SideWinder Cyber Attacks On Maritime Facilities

The nation-state threat actor known as SideWinder has launched a new cyber espionage campaign aimed at ports and maritime facilities in the Indian Ocean and Mediterranean Sea.

According to the BlackBerry Research and Intelligence Team, this spear-phishing campaign has targeted countries including Pakistan, Egypt, Sri Lanka, Bangladesh, Myanmar, Nepal, and the Maldives.

Also referred to as APT-C-17, Baby Elephant, Hardcore Nationalist, Leafperforator, Rattlesnake, and Razor Tiger, SideWinder is believed to have ties to India and has been active since 2012. The group frequently employs spear-phishing techniques to deliver malicious payloads and initiate their attack chains.

The Canadian cybersecurity firm detailed that "SideWinder utilizes email spear-phishing, document exploitation, and DLL side-loading methods to evade detection and deploy targeted implants."

Recent attacks have leveraged lures related to sensitive topics such as sexual harassment, employee termination, and salary cuts, aiming to manipulate recipients' emotions and entice them into opening compromised Microsoft Word documents.

Upon opening the decoy file, the attack exploits a known vulnerability (CVE-2017-0199) to connect to a malicious domain that pretends to be Pakistan's Directorate General Ports and Shipping ("reports.dgps-govtpk[.]com") to download an RTF file.

This RTF document then activates another vulnerability (CVE-2017-11882) in the Microsoft Office Equation Editor, executing shellcode that launches JavaScript code only after confirming the compromised system is genuine and of interest to the attacker.

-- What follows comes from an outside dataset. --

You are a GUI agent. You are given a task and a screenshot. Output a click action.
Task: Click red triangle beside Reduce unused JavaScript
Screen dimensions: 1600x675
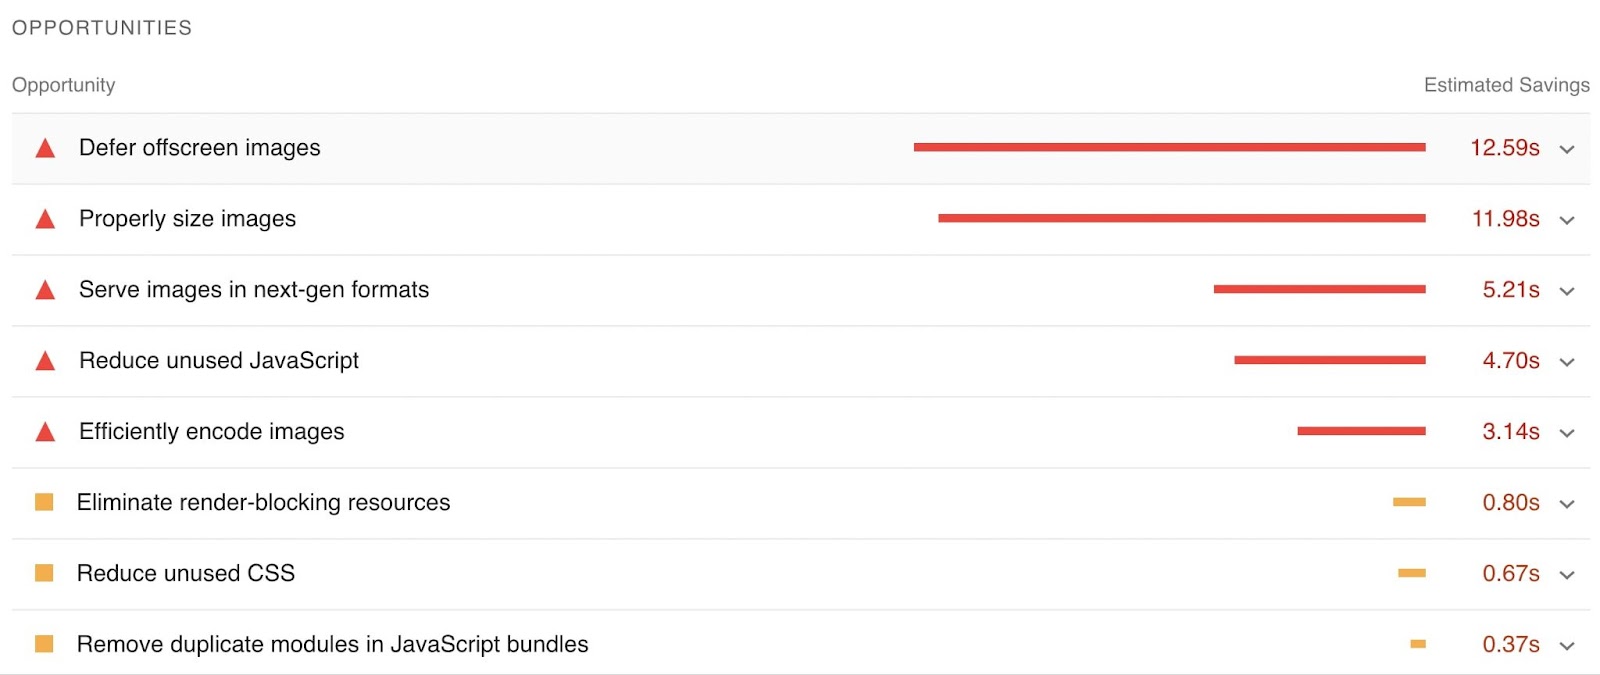(x=45, y=362)
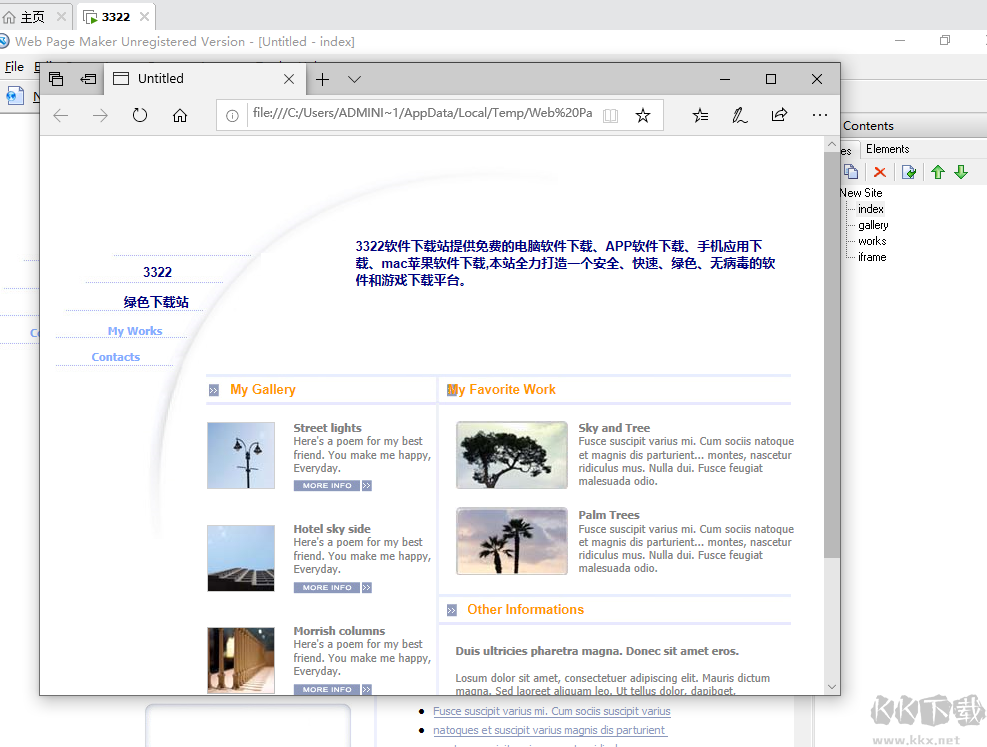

While the exact payload delivered via the JavaScript malware remains unknown, the likely goal is intelligence gathering, consistent with SideWinder's past operations.

BlackBerry noted, "The SideWinder threat actor continues to enhance its infrastructure for targeting victims in new regions." The ongoing evolution of its network and delivery mechanisms indicates that SideWinder is poised to persist with its attacks in the foreseeable future.

This revelation coincides with reports of a suspected Russian-linked threat actor targeting entities involved in Indian political affairs. This group is deploying a Go-based remote access trojan (RAT) via a .NET loader initiated from Windows shortcut (LNK) files disguised as Office documents, in an operation dubbed Operation ShadowCat.